## Stated goal 1
Write out a passage from the essay on the Middlesex Filter Beds film word for word. Begin at the words "In the midst of rich meadows I walked with company is" and stop after the words "live in [2,3].".
## Stated goal 2
Answer these questions from the essay on the Middlesex Filter Beds film:
(a) In what years were the filter beds constructed?
(b) In which decade was the Northern Outfall Sewer built?
(c) How long is the film made with the nature reserve?
## Stated goal 3
Please carry on the essay on the Middlesex Filter Beds film, starting after its last sentence and keeping its voice.

IN THE MIDST OF RICH MEADOWS, I WALKED WITH COMPANY:

CREATIVE ARCHAEOLOGICAL RESEARCH FOR THE ANTHROPOCENE

Lara Band

Still from the film In the midst of rich meadows I walked with company

 

It’s 9.30am and, dopey from a night interrupted by barking foxes and the August heat, I’m cycling along east London’s Greenway, a tree, shrub and grass lined footpath, cycleway and nature corridor formalised in the 1990s. On much cooler winter days, steam wraiths rise from cast iron vents along the route: the Greenway is built over Balzalgette’s Northern Outfall Sewer, itself built in the 1860s to manage London’s wastewater following the cholera outbreak of 1853-4 and the Great Stink of 1858. I’m just crossing over the Channelsea, a mostly culverted tributary of the River Lea, when a rat rockets out of the undergrowth hurtling straight towards my front wheel. I swerve and tilt, heart racing, more with surprise at the sudden movement and the thought of crashing than the being rushed at by a rat. The rat, in fact, seems more scared than I am: tiny paws scrabbling on flagstones, it scuds 360 degrees and races back into the buddleia and brambles. Righting myself I reflect on the appropriateness of our encounter on my first day of fieldwork, and cycle thoughtfully onwards…

Vignette (en route to research)


In the midst of rich meadows I walked with company is a six minute film I made with Middlesex Filter Beds Nature Reserve in Hackney, London, UK. The filterbeds were constructed in 1852–1853 to provide clean water to east London, a function they served until closure in 1969. Much of the infrastructure is extant within the now formalised nature reserve. As a professional archaeologist and through my recent MA in Contemporary Art and Archaeology at UHI [1] I have been exploring ways to work with and not on sites, to acknowledge the deeply entangled more-than-human world we all live in [2,3].

Prior to visiting the site I resisted an urge to carry out historical research, rejecting the traditional archaeological ‘map regression’ exercise that layers historical maps in order to target areas for survey. I chose instead a methodology of creative practice as research, a messy and iterative process that embraces unpredictable but illuminating results [4]. Rather than follow a predefined plan I bounced curiously down lines of desire, laying myself open to surprise associations and serendipitous encounters; a creative research method vibrantly and sensually described by Premjish Achari (after Jose Esteban Muñoz) as ‘cruising utopia’ [5]. The inherent fluidity of this approach aligned neatly with my theoretical context, as hinted to above; seeking to understand the ways in which archaeology can recognise and negotiate unruly more-than-human entanglement at heritage sites [6,7,8]. Embracing a utopic ‘ecology of practices’ [9] including walking, drawing, listening, noticing, filming, photographing and recording sound, I developed a creative and performative mapping process with each action [10].

Back home each night, and beyond, I continued to write and draw. I played increasingly with film and sound and carried out historical research. Rather than a process of (on-site) archaeological field survey that maps remains and gathers evidence for an (off-site) analysis and report, my research merges and feeds back, in a continuous process of folding and becoming with the site: the film presented here is just one knot in an infinite set of relations [11,12].

Entries on where items appear
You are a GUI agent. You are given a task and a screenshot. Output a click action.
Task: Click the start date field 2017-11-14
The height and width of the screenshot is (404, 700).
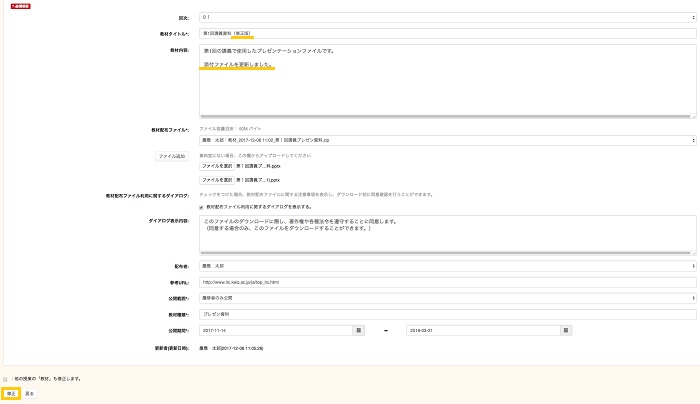pos(275,329)
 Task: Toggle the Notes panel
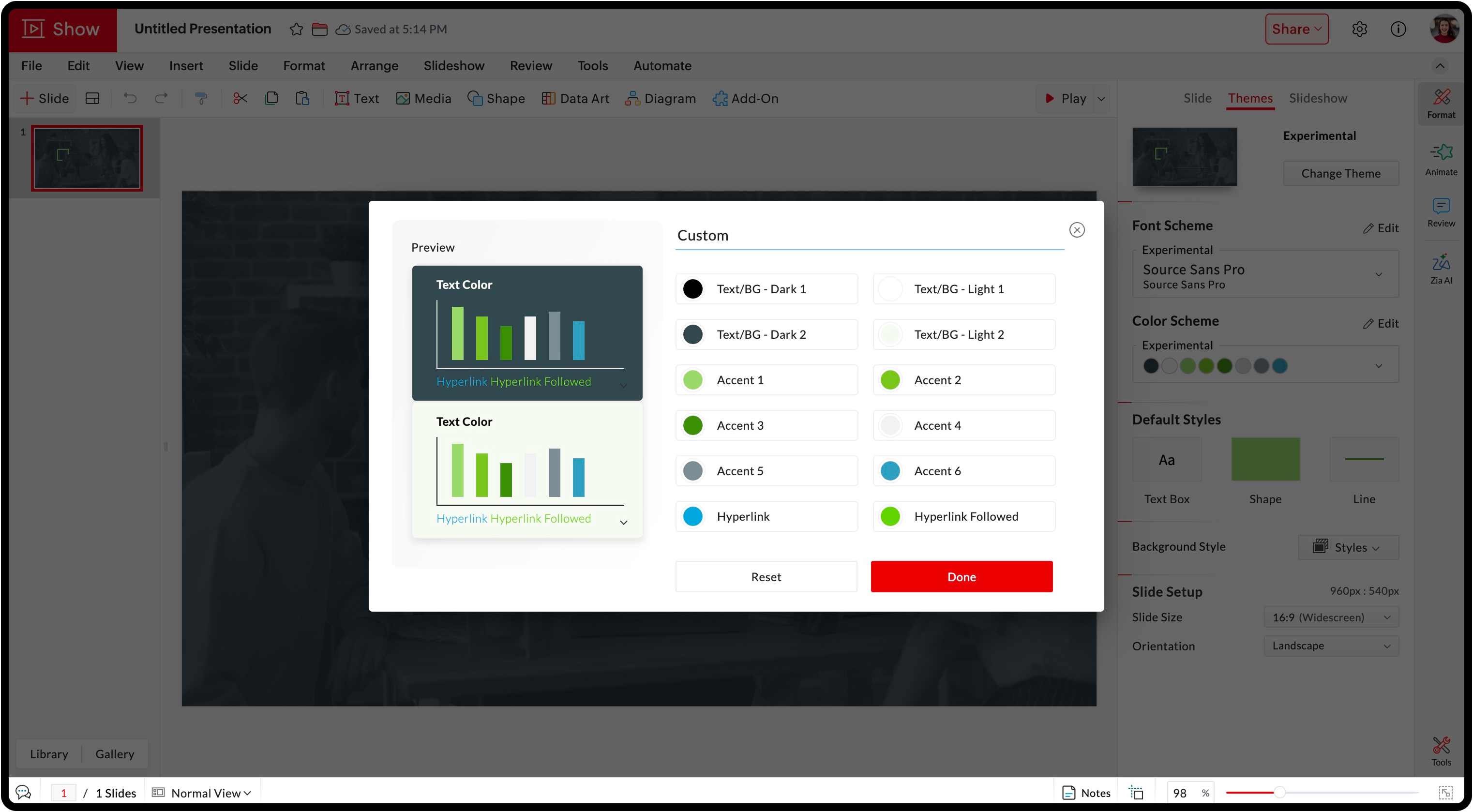pos(1086,793)
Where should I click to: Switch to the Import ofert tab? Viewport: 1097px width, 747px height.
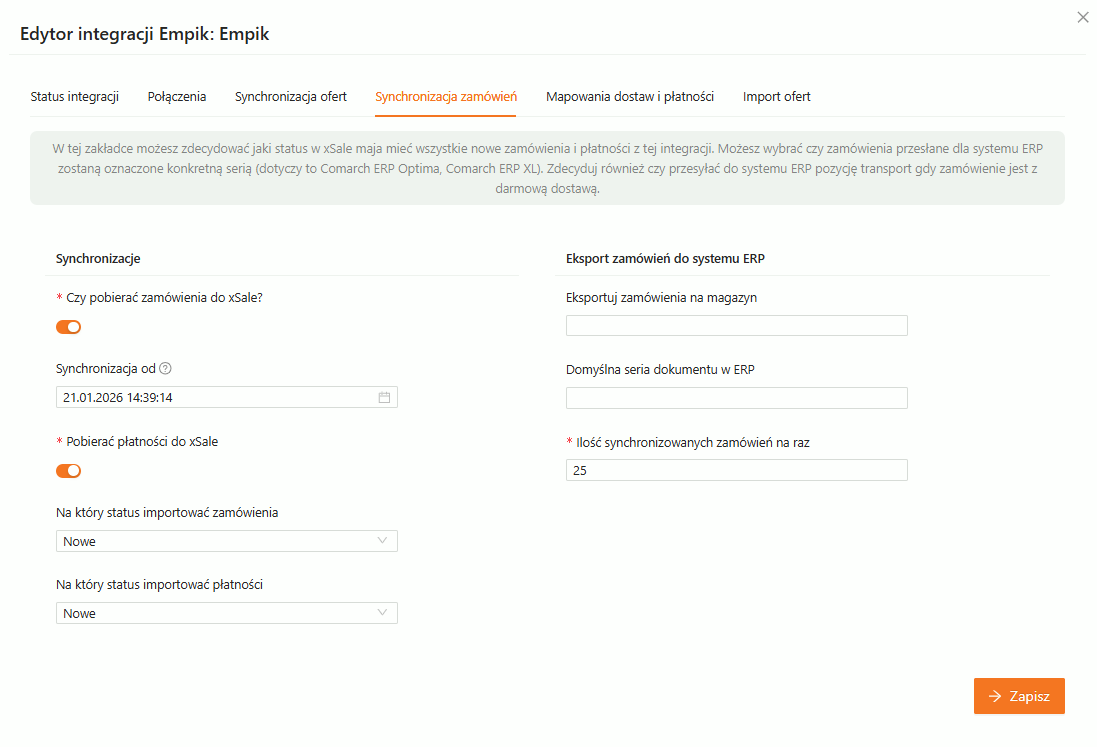777,97
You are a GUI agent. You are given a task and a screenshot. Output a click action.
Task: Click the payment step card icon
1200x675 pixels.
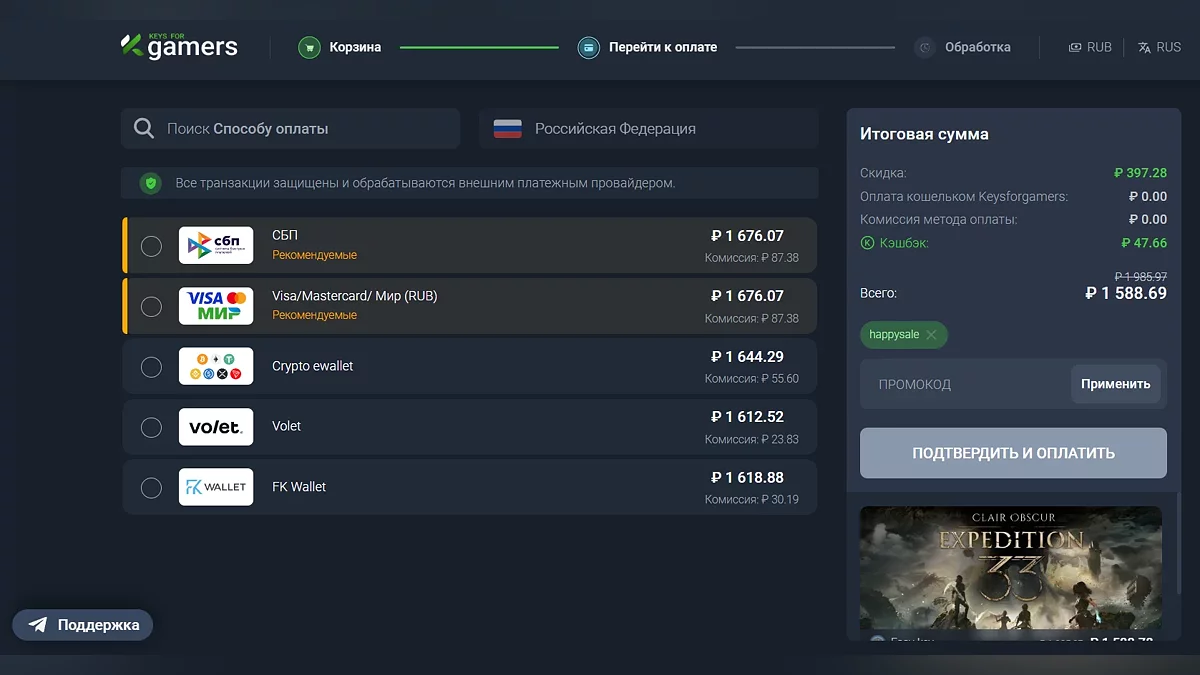coord(589,47)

## Answer 1
In the midst of rich meadows I walked with company is a six minute film I made with Middlesex Filter Beds Nature Reserve in Hackney, London, UK. The filterbeds were constructed in 1852–1853 to provide clean water to east London, a function they served until closure in 1969. Much of the infrastructure is extant within the now formalised nature reserve. As a professional archaeologist and through my recent MA in Contemporary Art and Archaeology at UHI [1] I have been exploring ways to work with and not on sites, to acknowledge the deeply entangled more-than-human world we all live in [2,3].

## Answer 2
(a) 1852–1853
(b) The 1860s
(c) Six minutes

## Answer 3
From my field notes:

I get to the Nature Reserve and, not entirely able to shed instinct, head straight for an information board installed by a weeping willow. It tells me the waterworks closed in 1969, then ‘nature quickly took over’. I run my fingers over the surface, dusty green-grey and rough with algae and blackspot blown in by the wind and rain. Like the vegetation at the site, this board itself is in succession. I bend down, squinting, and notice rows of tiny triangular meanderings. I’m transfixed at their detail and contemplate the things, human and fellow being, that have brought this slug or snail grazing site together. I continue on, mapping the rest of the site with my body: walking, looking, listening, feeling, sniffing, tracing, filming, writing, photographing, recording. I cycle home. That evening, I overlay a photo of the snail grazing trails on a map of the site. Playing with scale, I trace a course across the nature reserve, to follow the next day.

Day two on site and I follow that map, still cruising utopia [13]. Part way across the site, sun bleached scrub turns to dank woodland, a sudden drop in light and temperature. The River Lea and the Hackney Cut squeeze closer together here which might explain this change; or perhaps humans have taken advantage of the earlier infrastructure, using the extant concrete filterbed compartments to actively create and manage different habitats. It seems most likely that a combination of human, and fellow-being opportunity and interaction over time has brought this sensorial threshold into being: a crack, an interstice, a thin place that suddenly reveals the intensity of more-than-human relationships here, and by extension, everywhere. Damp and mossy, packed with decaying plant matter accumulating around the boles of closely packed birch and alder, it smells different too. I find out later this is the result of the chemical compound geosmin, produced by soil-dwelling fungi and microorganisms. Human noses are attuned to this smell, sniffing it out much further than its immediate environs: the effects and entanglements of microbial life reach far beyond their physical borders [14]. I’ve only just begun to see the dense meshes of the site and there’s certainly more to explore.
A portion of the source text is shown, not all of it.